第1章\幻想学園クラフト部へようこそ!

第1話:クラフト少年、工桜創也

「僕の名前は工桜創也くおうそうやです! この学園にはクラフト部に入部するためにやってきました。もちろん趣味は工作です! よろしくお願いします」

 深々と頭を下げて自己紹介を終える。

 クラスメイトのみんなからは、どよめきとひそひそ声が聞こえてきた。

 まあ、こうなるだろうとは思ってたけど。

 なにせ、僕は今、ずっと憧れていた夢の学園にたどり着けたのだから。


 僕らが暮らす街『幻都市』は、なぜだか異世界とつながる不思議な街。

 夜空に降り注ぐ光は、流れ星なんかじゃない。異世界からの贈り物、通称マテリアル。

 この街が異世界とつながっていることを、直接的に証明する摩訶不思議な存在。

 魔法のようでもあり、未来から来たようでもあり、とにかく、どんな物体なのか、なぜこんな特性を持っているのか、世界中の研究者や技術者が頭を抱えつつも、興味津々でその調査をしたがるのが贈り物マテリアルだ。

 僕が知る限りでも、

 まるで竜の角のように灼熱の炎を発する角や、風もないのにふわふわと浮かび続ける布や、衝撃を加えるとどこかに空間転移してしまう石、なんかがある。

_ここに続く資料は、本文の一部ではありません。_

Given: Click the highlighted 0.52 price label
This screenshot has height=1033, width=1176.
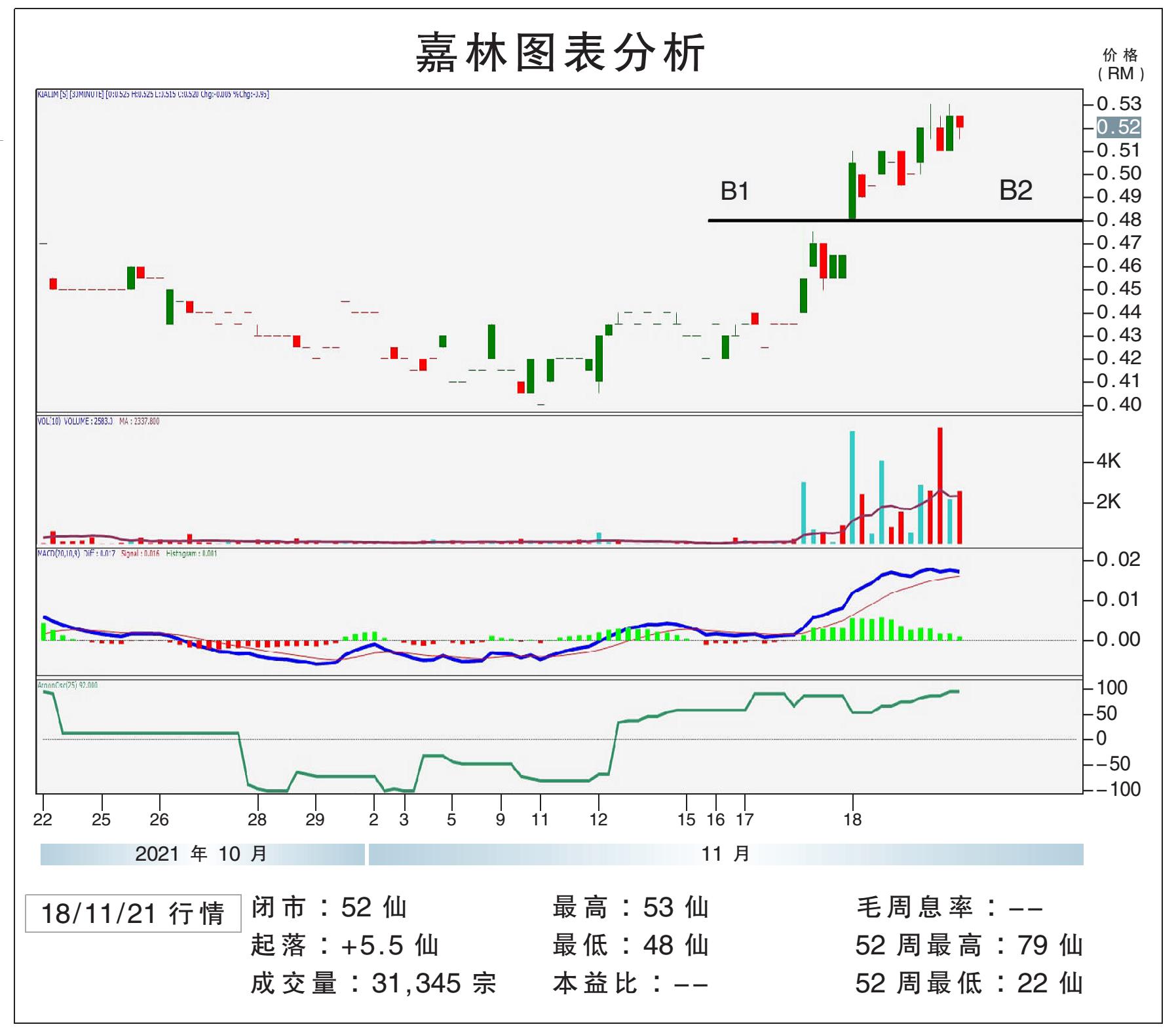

 こんな明らかにこの世界の物理法則から外れた存在が、この世界の存在であるはずがなく、それがゆえに異世界の存在が逆説的に証明される。

 この街は、確かに異世界につながっている。


 さらに特殊なのがこの学校『幻都総合学園』、人呼んで幻想学園。

 この学園には、なぜだか贈り物マテリアルはほとんどがこの幻想学園に落下してくるという、とんでもない特徴がある。

 この学園を狙ってきているのか、もしくは落ちてくるからこの学園を創ったのか。

 結果として、この学園がほとんどの贈り物マテリアルを所有し、幻想学園はその利を最大に利用して、贈り物マテリアルを教育に組み込んだ。

 贈り物マテリアルの性質研究や、贈り物マテリアルを使った実践教育、異世界文化論研究から、はては国家資格取得を含めた、異世界、贈り物マテリアルについての、あらゆるカリキュラムをここでは学ぶことができる。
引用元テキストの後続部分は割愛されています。